Meza-Calles and her three sisters only went to school for a few years as children. She said she didn’t learn Spanish until she was 13.

Linguist Margaret Field works with three of the Meza-Calles sisters on documenting the Kumeyaay language. May 12, 2014.

Now, as adults, the sisters have a rare expertise in their endangered language and culture. Field has met with them regularly for the past five years to record and document the language.

Together they produced online Kumeyaay language lessons, a request from Baja California teachers. Now Field and fellow linguist Amy Miller are working on a dictionary of all five dialects of Kumeyaay spoken in Baja California.

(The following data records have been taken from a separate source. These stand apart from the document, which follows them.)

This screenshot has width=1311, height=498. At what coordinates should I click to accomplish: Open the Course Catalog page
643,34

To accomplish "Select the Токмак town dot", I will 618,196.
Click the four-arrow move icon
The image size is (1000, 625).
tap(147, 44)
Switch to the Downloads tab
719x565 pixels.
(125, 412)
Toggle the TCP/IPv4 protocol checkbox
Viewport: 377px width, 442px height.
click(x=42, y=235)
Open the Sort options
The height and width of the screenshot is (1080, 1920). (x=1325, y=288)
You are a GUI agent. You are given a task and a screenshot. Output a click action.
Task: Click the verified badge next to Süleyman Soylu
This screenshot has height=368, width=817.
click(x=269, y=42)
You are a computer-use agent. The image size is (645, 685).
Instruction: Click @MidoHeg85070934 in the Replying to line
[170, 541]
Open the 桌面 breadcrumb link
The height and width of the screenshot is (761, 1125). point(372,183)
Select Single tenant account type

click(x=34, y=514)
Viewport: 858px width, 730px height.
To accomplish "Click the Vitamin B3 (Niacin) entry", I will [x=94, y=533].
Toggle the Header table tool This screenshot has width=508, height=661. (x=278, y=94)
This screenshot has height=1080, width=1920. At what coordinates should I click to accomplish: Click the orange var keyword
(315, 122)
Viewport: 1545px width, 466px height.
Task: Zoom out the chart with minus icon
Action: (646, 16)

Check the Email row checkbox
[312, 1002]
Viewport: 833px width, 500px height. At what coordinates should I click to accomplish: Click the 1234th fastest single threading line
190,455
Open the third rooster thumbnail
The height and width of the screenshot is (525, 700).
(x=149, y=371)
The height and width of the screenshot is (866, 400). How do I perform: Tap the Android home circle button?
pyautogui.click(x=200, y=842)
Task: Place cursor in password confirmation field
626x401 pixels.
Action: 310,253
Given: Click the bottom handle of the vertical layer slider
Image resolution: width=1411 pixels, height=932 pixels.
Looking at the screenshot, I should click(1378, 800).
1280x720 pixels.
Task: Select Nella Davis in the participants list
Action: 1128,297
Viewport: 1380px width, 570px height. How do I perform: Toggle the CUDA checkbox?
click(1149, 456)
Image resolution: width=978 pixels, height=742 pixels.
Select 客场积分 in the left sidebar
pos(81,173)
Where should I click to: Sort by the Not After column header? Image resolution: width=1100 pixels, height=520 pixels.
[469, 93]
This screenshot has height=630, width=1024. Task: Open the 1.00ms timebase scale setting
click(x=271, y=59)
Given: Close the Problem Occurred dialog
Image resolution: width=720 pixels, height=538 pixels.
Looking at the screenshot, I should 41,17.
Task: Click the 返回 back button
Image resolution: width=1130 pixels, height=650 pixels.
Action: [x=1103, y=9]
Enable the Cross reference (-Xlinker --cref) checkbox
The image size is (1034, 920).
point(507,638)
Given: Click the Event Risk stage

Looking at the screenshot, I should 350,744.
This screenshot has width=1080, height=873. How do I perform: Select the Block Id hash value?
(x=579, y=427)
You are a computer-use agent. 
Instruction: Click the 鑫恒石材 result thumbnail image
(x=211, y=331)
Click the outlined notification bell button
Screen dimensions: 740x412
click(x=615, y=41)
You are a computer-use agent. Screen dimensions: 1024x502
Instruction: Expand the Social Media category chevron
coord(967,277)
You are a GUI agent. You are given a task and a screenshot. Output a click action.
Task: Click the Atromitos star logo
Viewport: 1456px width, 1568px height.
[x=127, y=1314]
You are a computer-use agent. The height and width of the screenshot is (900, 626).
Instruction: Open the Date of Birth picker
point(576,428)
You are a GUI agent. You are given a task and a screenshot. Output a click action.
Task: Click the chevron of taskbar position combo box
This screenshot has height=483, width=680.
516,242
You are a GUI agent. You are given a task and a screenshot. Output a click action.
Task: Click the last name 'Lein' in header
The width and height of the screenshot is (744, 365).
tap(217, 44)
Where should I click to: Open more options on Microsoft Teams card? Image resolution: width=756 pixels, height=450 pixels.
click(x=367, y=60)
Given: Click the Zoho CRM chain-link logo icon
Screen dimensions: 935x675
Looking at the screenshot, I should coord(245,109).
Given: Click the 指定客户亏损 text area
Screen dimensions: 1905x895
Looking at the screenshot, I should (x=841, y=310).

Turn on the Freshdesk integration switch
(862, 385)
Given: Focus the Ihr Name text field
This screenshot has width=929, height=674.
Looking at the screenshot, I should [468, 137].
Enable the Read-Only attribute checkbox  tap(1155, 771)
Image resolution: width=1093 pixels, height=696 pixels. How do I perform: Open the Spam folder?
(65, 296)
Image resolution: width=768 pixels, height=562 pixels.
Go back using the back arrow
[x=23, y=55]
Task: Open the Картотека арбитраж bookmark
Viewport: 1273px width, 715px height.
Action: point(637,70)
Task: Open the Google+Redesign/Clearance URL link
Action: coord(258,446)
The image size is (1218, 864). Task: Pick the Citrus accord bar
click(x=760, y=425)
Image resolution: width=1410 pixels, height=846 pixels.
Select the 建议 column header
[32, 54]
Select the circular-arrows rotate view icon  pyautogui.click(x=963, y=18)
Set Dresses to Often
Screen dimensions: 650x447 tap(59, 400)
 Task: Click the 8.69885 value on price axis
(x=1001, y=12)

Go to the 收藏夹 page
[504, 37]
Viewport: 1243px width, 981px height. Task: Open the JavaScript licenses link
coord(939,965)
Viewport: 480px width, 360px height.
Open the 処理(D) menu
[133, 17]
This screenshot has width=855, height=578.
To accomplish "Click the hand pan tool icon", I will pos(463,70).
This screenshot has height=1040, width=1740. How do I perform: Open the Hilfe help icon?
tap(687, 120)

Documenting an endangered language is a painstakingly slow process. Field met three of the Meza-Calles sisters recently at the Kumeyaay museum in Tecate. They took several hours to go over just a few sentences of a Kumeyaay creation story that the sisters had previously recorded.

“For me the most important part is getting down every morpheme on every word,” Field explained. “Every little piece of a word.”

The Meza-Calles family on their land in the Kumeyaay community, Juntas de Nejí, Baja California, Mexico. May 14, 2014.

Back in the Kumeyaay communities of Baja, the real work of keeping the language alive takes place. Meza-Calles' grandson, Matt, is shy about speaking Kumeyaay, but he seems to understand when his grandmother speaks to him in the language.

“We really started at zero,” Norma said. “Our grandkids didn’t even know they were Kumeyaay. Now they know and they’re proud to be Kumeyaay,” she said, “because we were the first inhabitants of Baja.”

If Norma succeeds in making her grandson a fluent speaker of his ancestral language, it’ll then be his turn to keep the language alive, and eventually to pass it on to his own children. That, at least, is his grandmother’s hope.

Comments

Avatar for user 'CaliforniaDefender'

CaliforniaDefender | May 28, 2014 at 1:56 p.m. ― 3 months, 3 weeks ago

I am very happy to see native Kumeyaay learning and using their language.

However I'm troubled by Margaret Field only faulting education policy in the US for the lack of native speakers. Just because many Kumeyaay in Mexico were never provided an education doesn't mean Mexican schools would have valued their language, if they were in class.

In fact, I see no effort from Mexico to support native languages. All of that effort and funding is coming from north of the border.

Clearly, the Kumeyaay are much more valued by Americans than by Mexicans.